• Problem:
Extract the items starting with the line containing "The height and width of the screenshot is (441, 845)." and going on through the line containing "Action: (x=245, y=154)", and repeat those lines exactly.

Click-target data

----

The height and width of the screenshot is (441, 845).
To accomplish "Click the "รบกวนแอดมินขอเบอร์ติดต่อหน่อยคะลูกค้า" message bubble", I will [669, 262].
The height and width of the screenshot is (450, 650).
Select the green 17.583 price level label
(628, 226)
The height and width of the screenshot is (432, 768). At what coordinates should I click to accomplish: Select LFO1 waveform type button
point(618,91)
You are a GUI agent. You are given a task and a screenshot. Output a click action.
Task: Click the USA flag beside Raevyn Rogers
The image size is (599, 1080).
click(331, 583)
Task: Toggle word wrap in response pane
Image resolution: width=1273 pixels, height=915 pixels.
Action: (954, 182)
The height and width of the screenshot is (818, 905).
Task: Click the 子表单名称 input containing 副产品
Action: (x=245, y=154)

----

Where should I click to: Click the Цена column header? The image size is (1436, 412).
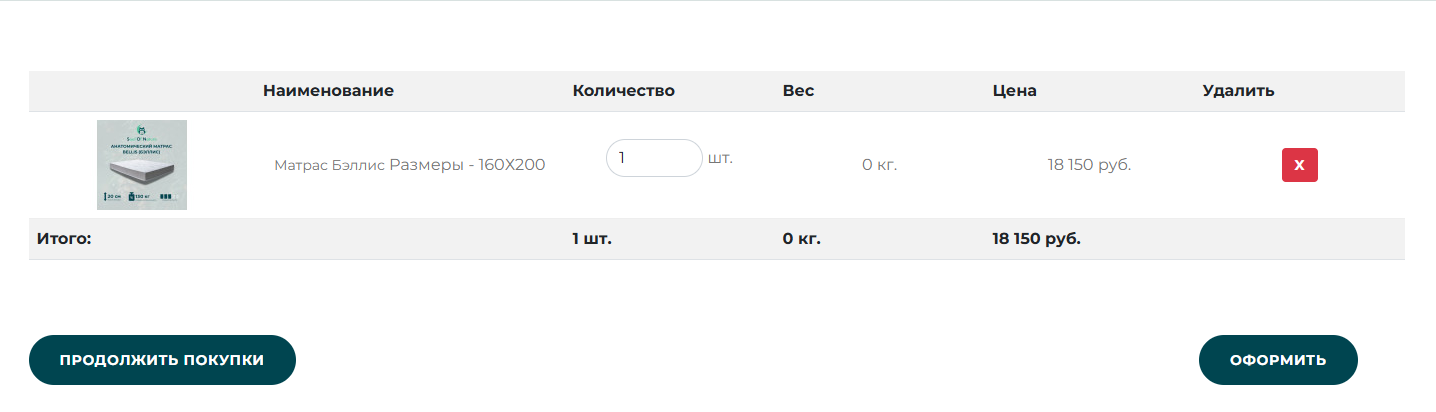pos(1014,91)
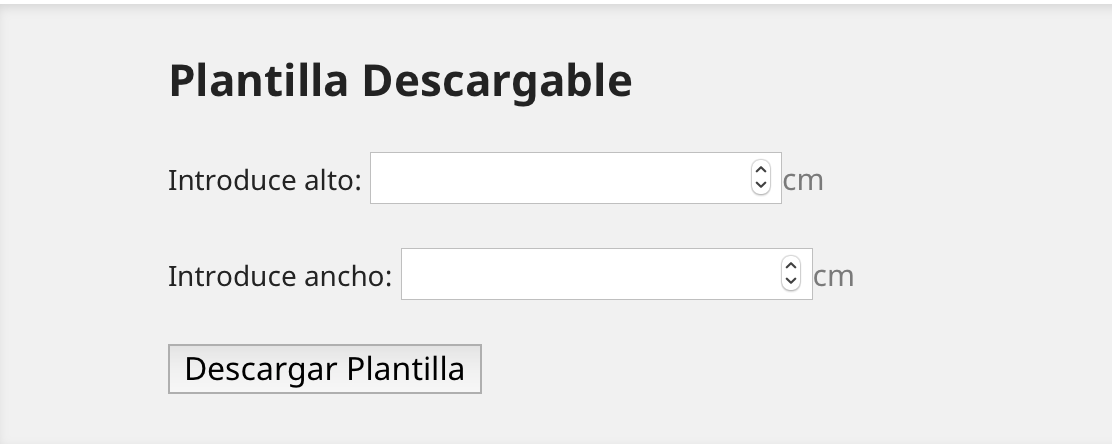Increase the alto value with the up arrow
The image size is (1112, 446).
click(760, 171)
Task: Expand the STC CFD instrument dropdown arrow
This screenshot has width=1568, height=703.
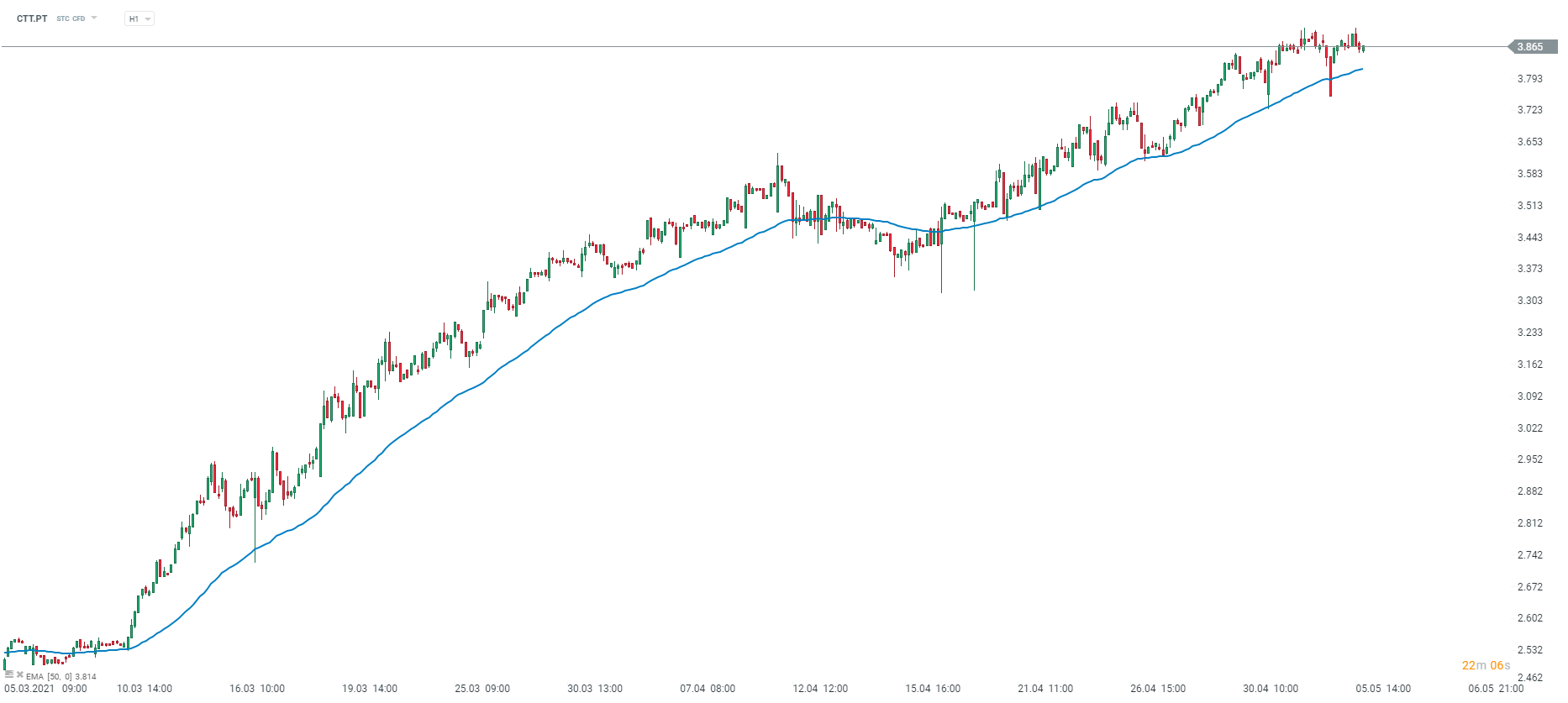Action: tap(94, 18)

----

• Exercise output:
The height and width of the screenshot is (441, 845).
To accomplish "Click the "รบกวนแอดมินขอเบอร์ติดต่อหน่อยคะลูกค้า" message bubble", I will [669, 262].
The height and width of the screenshot is (450, 650).
Select the green 17.583 price level label
(628, 226)
The height and width of the screenshot is (432, 768). At what coordinates should I click to accomplish: Select LFO1 waveform type button
point(618,91)
You are a GUI agent. You are given a task and a screenshot. Output a click action.
Task: Click the USA flag beside Raevyn Rogers
The image size is (599, 1080).
click(331, 583)
Task: Toggle word wrap in response pane
Image resolution: width=1273 pixels, height=915 pixels.
Action: (954, 182)
The height and width of the screenshot is (818, 905).
Task: Click the 子表单名称 input containing 副产品
Action: (x=245, y=154)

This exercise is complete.